§ **Recorded data**:
※
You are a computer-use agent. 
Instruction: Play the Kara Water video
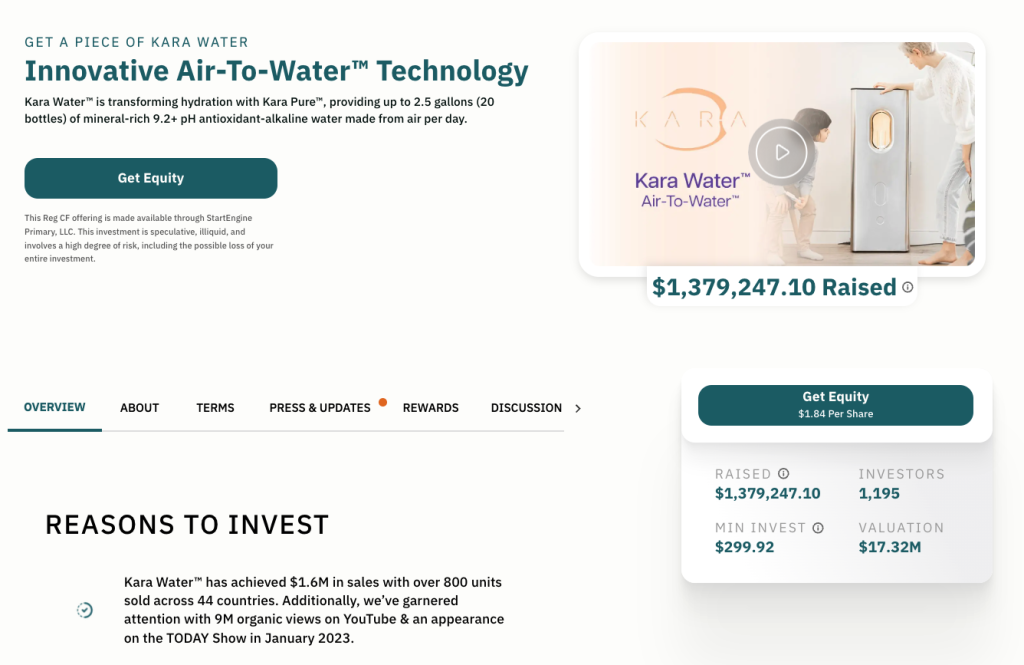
※
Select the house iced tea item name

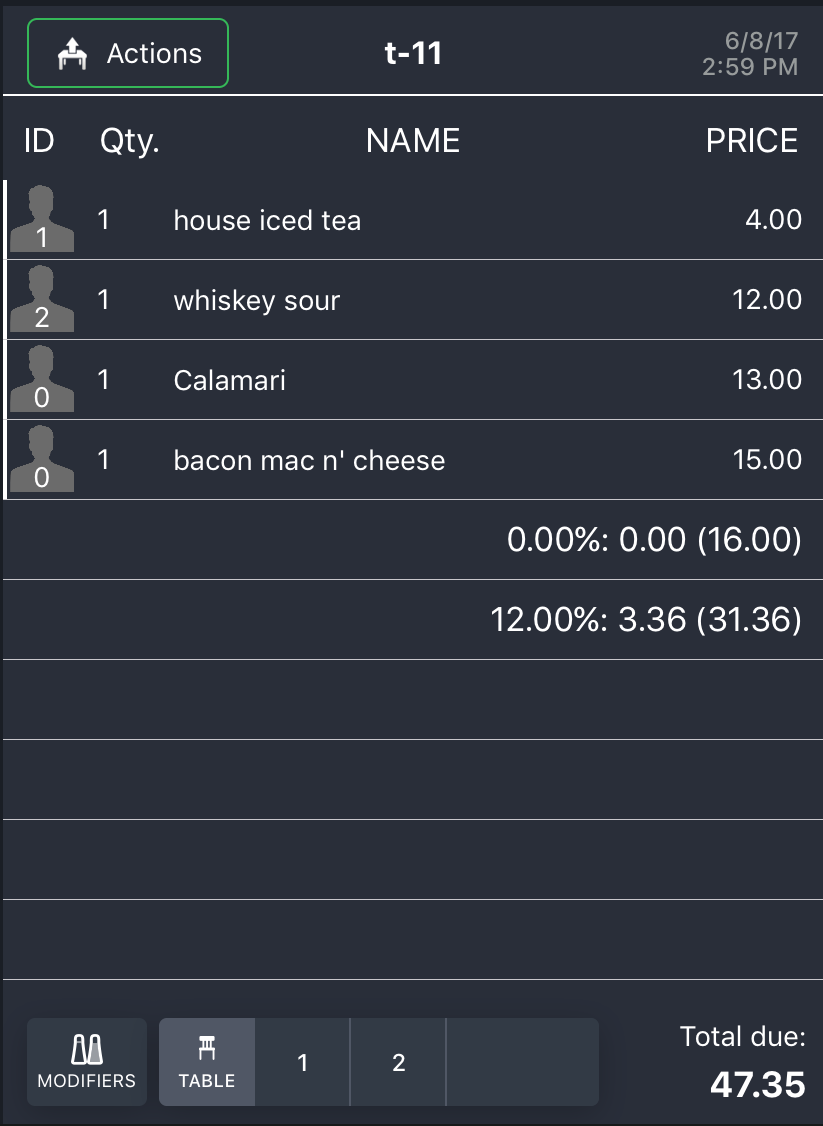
※
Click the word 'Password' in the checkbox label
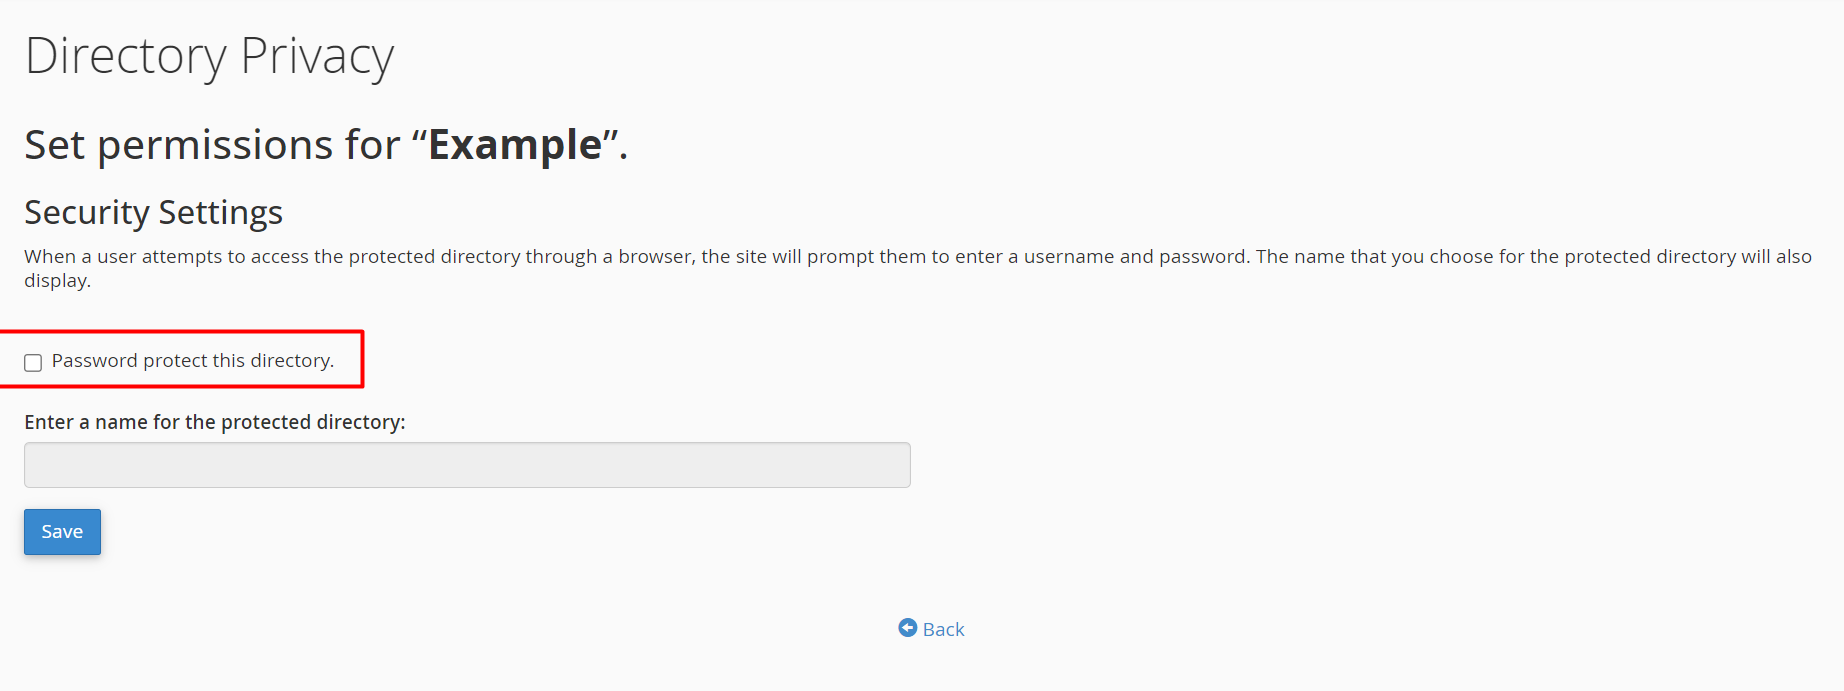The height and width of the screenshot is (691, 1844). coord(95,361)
※
§ **What the exercise asks**:
Copy out the entries verbatim, from the line containing "You are a computer-use agent." through the line containing "Instruction: Play the Kara Water video".

§ **The completed task**:
You are a computer-use agent. 
Instruction: Play the Kara Water video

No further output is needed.